Media were reluctant to point out the origin of the lawsuit because it is incendiary given our cultural attitudes toward “pedophilia.”
“The case the justices decided Thursday involved 71-year-old Jimcy McGirt, who is serving a 500-year prison sentence for molesting a child. Oklahoma state courts rejected his argument that his case does not belong in Oklahoma courts and that federal prosecutors should instead handle his case.
“McGirt could potentially be retried in federal court, as could Patrick Murphy, who was convicted of killing a fellow tribe member in 1999 and sentenced to death. But Murphy would not face the death penalty in federal court for a crime in which prosecutors said he mutilated the victim and left him to bleed to death on the side of a country road about 80 miles southeast of Tulsa.”
One problem with the Rule of Law is tied to its purpose in the first place, to try to escape cultural emotion about offenses as they originate. People are like the puppy who doesn’t look at either a treat or a danger to which you are pointing, but devotes all his interest to the finger. A written law is meant to be consistent and dependable. But even college educated people (for what that’s worth) give their basic attention and reaction to the offense itself. It’s a human response of empathy, which is the source of compassion. Why would we want to discourage that?
In considering indigenous people’s responses, a complication is millennia of oral discussion as a group, which pulls in the people of the specific persons concerned. This gets complicated again when anthropologists try to defend cultural wholes that are indeed disappearing over time. In my half-century of contact with the Blackfeet I have seen the People change. The larger national culture has also changed radically with the “old people” just dying out now.
But we hate change. We’re uneasy with laws, esp. the written ones. They can be unevenly enforced, not enforced at all by friends of the government, or reinterpreted. We’re in too much of a hurry to hash out things like definitions. They say that if one looks at how people survive, more people are in slavery today than when it was the law to be owned.
Which is another problem with the Rule of Law, which is the definition and recording of boundaries. How can murdering a child by sexual mutilation be prosecuted on one side of a line and not on the other side? Why isn’t there a universal human law, a commandment for everyone? An unforgivable atrocity? And yet a thing happens again and again, regardless of location or culture, because the structure and capacity of the human mind and emotions have recurrent dynamics that go back to mammals — tomcats and lions killing cubs and kittens. Can a Rule of Law even be understood by all humans? Is incarceration meant to be a punishment or a zoo for dangerous animals?
Reservations were not originally meant to be anything very clearly defined — mostly a political solution going back to the original idea of defining lines between kingdoms so they wouldn’t be always at war — just when the boundary was challenged. But how can there be rival kingdoms when Lewis and Clark traveled through the continent where the people had no idea that France had just sold them to the United States.

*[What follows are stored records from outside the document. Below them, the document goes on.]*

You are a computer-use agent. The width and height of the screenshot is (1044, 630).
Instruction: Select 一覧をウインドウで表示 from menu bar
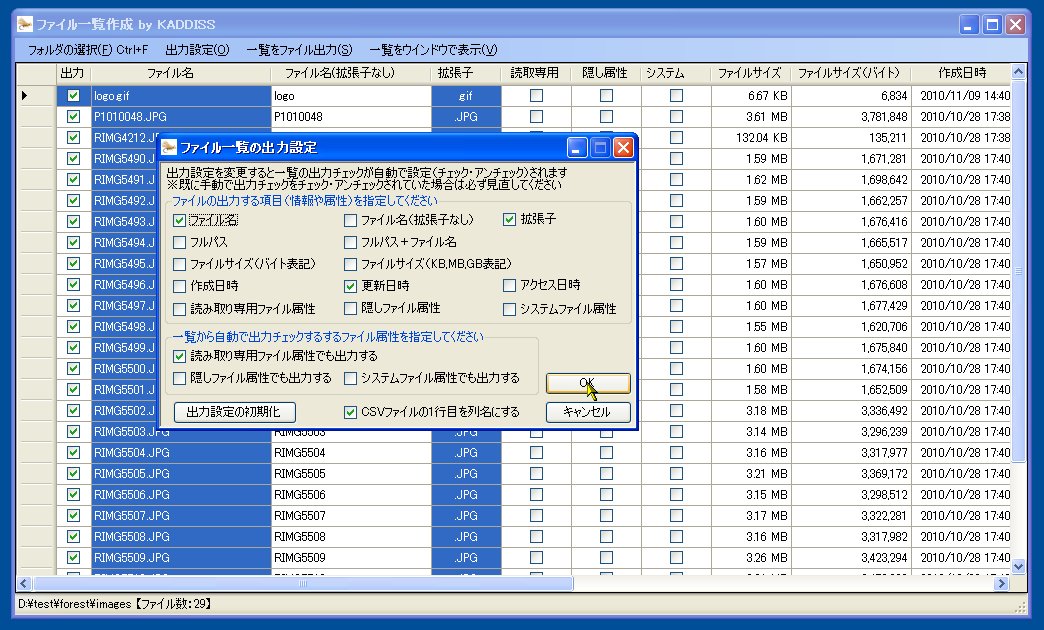(435, 48)
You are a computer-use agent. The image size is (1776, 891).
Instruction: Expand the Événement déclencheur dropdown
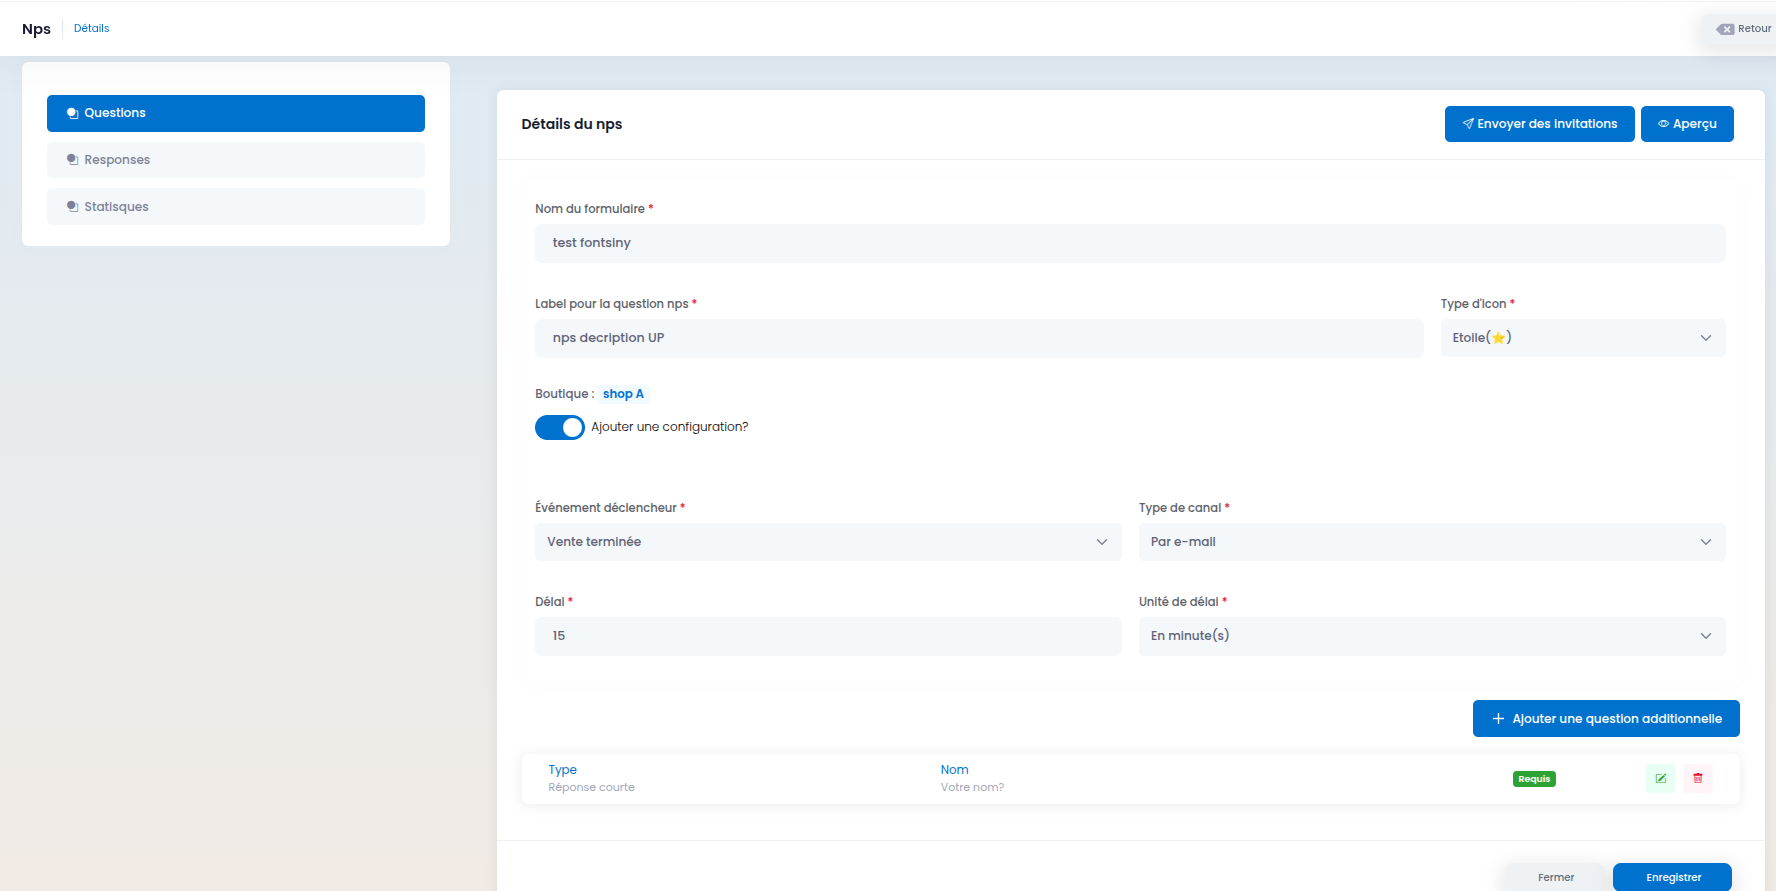tap(828, 542)
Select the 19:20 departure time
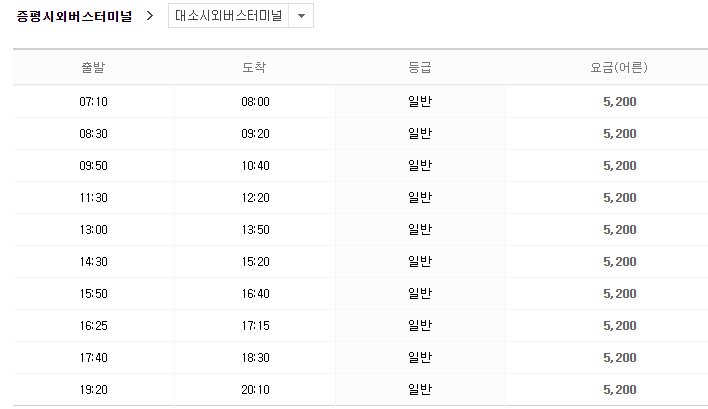Image resolution: width=708 pixels, height=409 pixels. pyautogui.click(x=93, y=390)
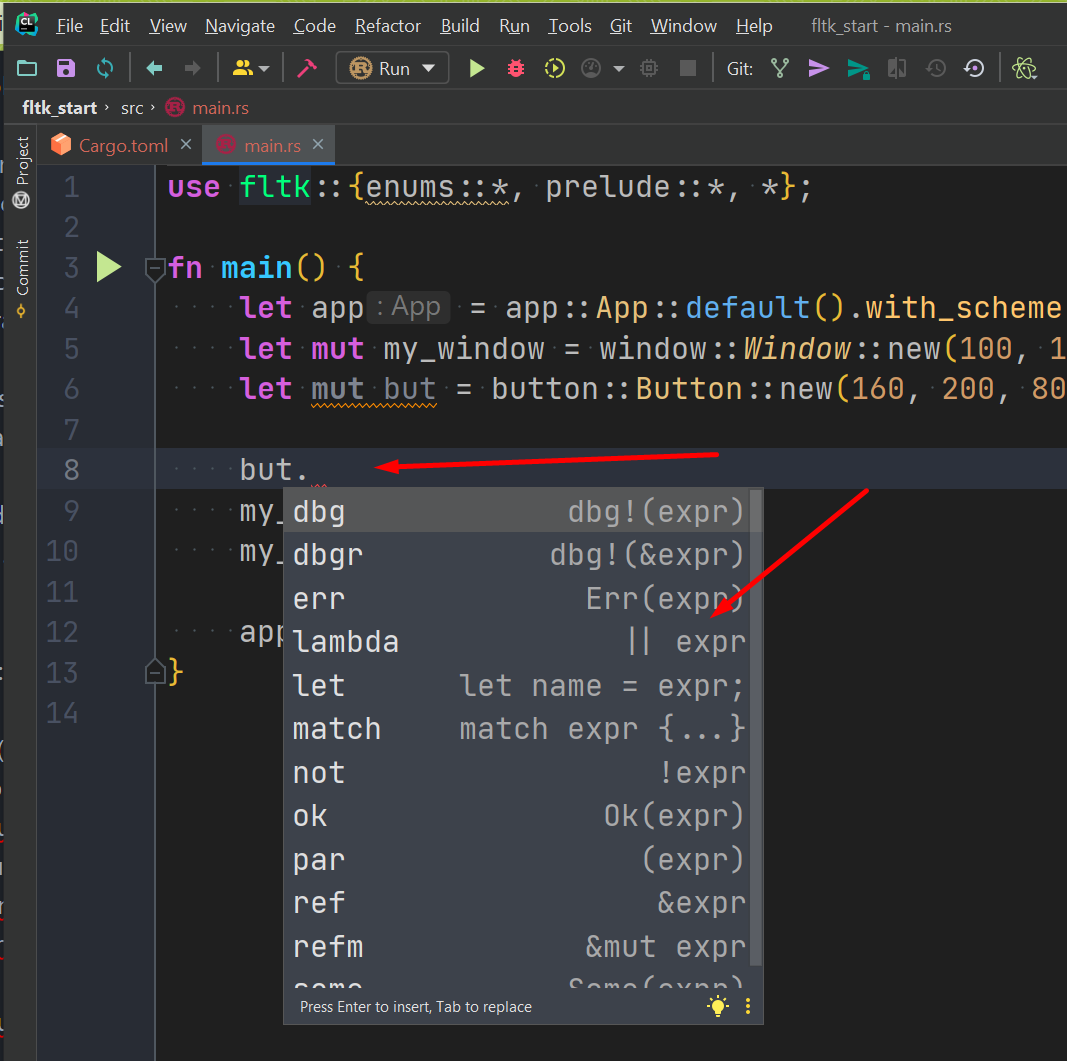Navigate back using the left arrow icon
Screen dimensions: 1067x1061
152,68
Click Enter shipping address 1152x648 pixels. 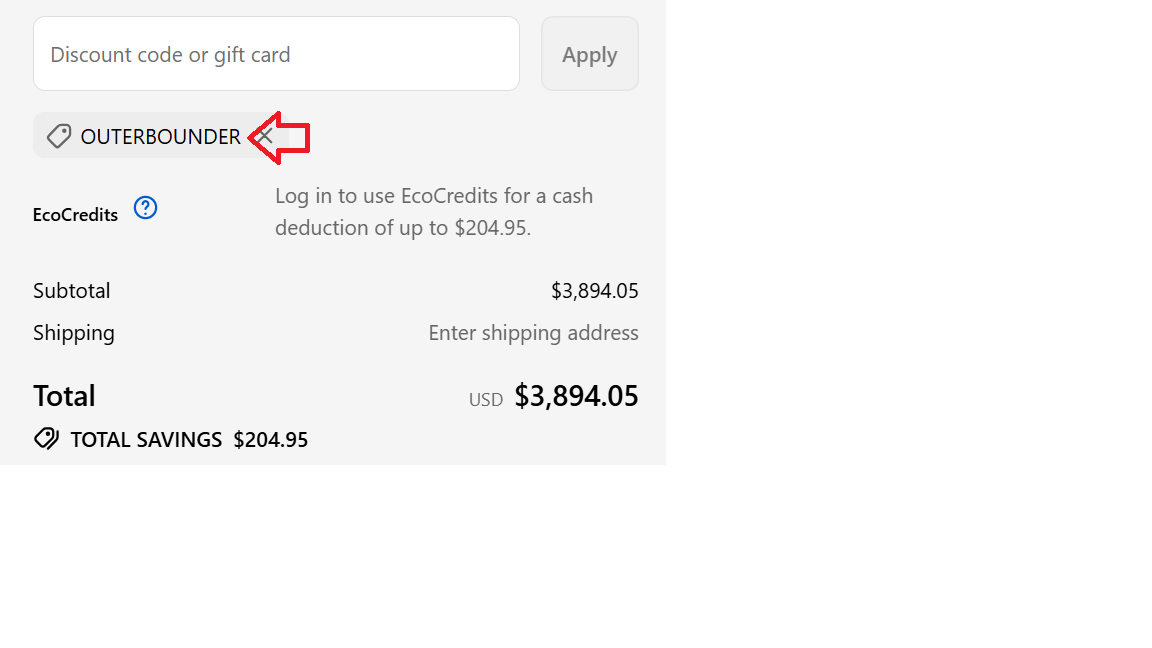[x=533, y=332]
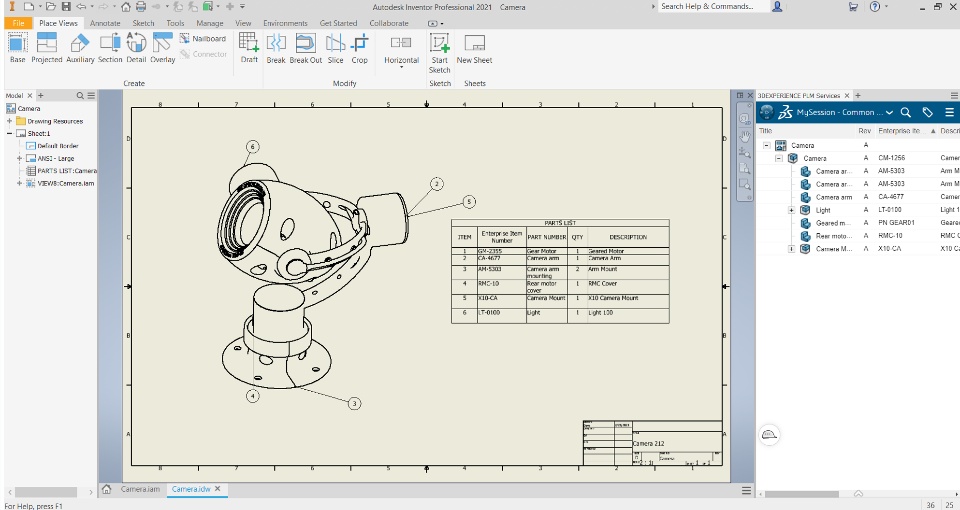Choose the Projected view tool
960x510 pixels.
point(47,48)
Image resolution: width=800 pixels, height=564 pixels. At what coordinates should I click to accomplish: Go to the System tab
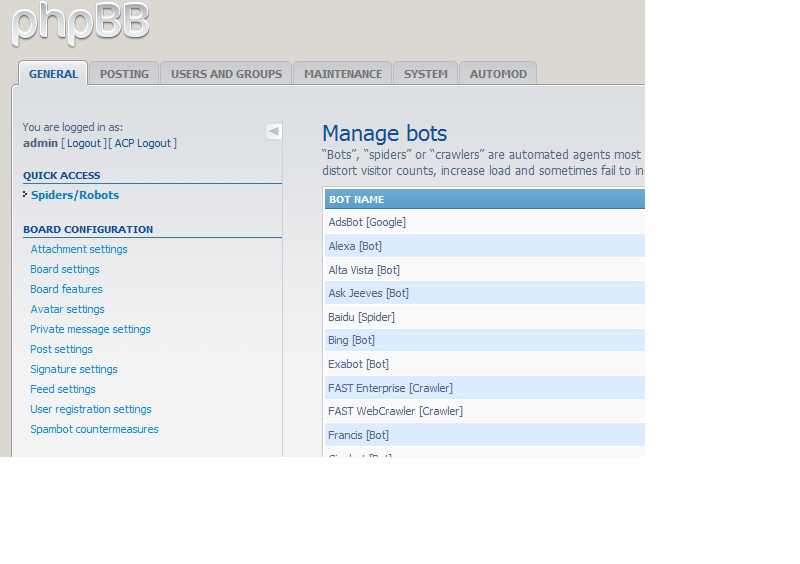[x=426, y=74]
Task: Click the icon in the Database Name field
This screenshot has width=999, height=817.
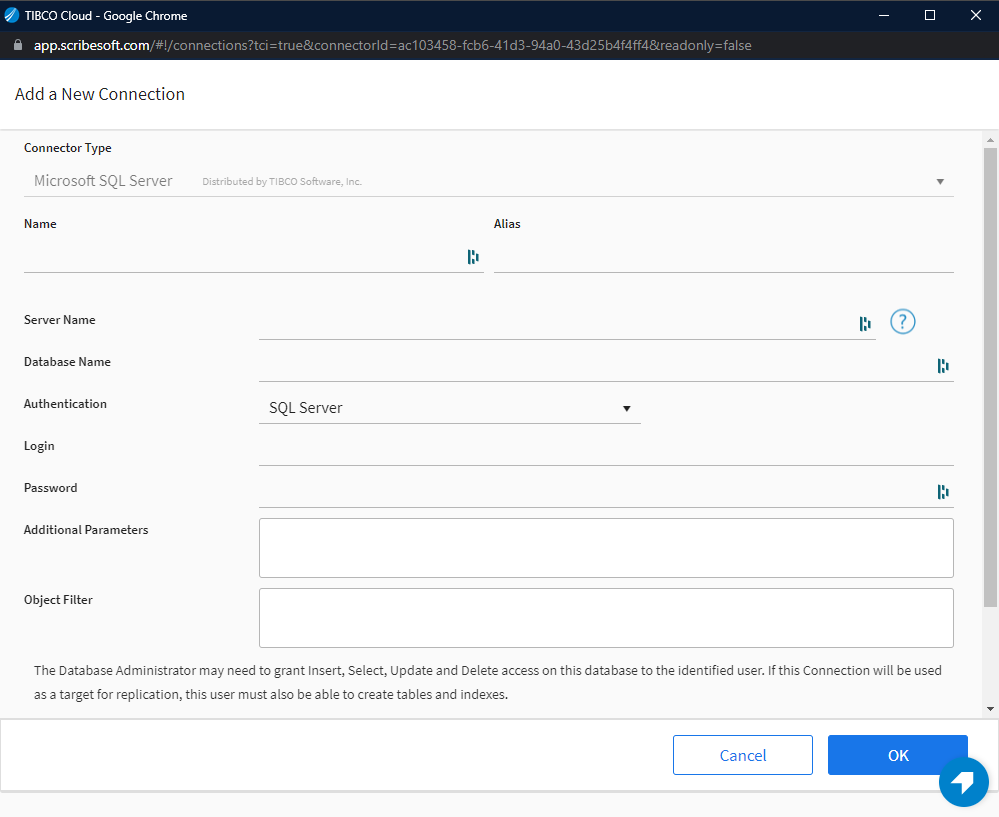Action: [942, 366]
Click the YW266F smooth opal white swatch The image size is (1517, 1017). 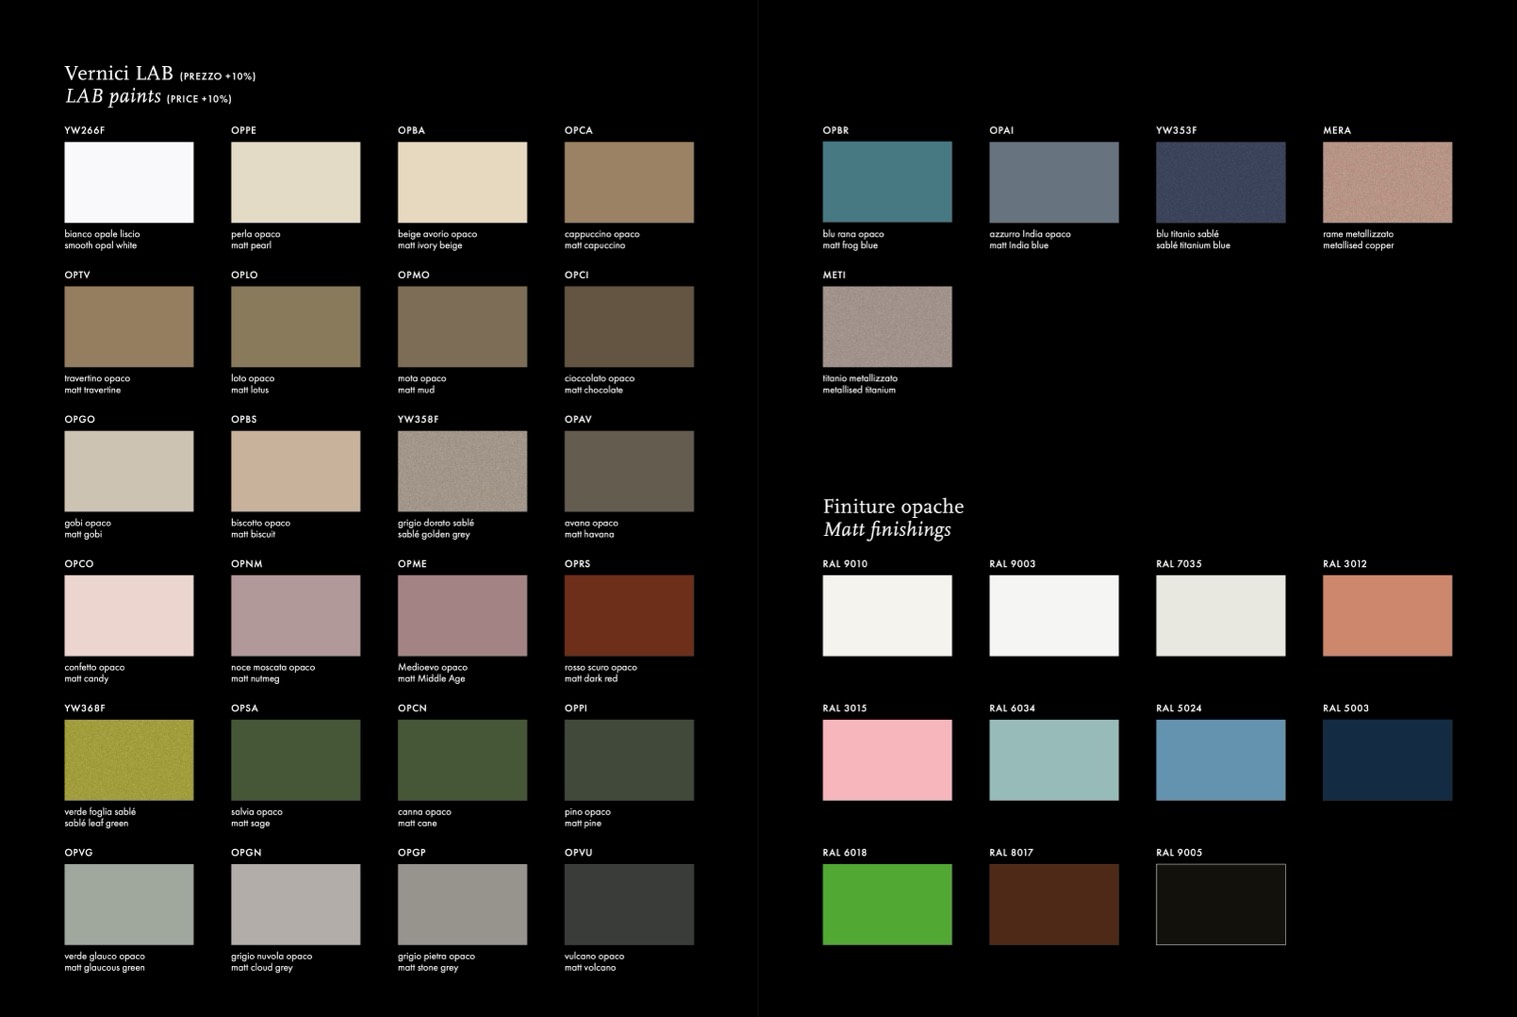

There were some idealists who believed that if we “bought” the land, then we owed the indigenous people the kind of support we would give citizens. Treaties were meant to define a mercantile relationship. Over time the pre-existing dwellers became more and more citizens, but their tribal citizenship began to compete with US Rule of Law in a lot of careless or ignorant ways — mostly on the Euro-defined side.
The truth is that we have very little idea what we’re doing. Merely writing down sales and product definition is not enough. So where’s the next thing?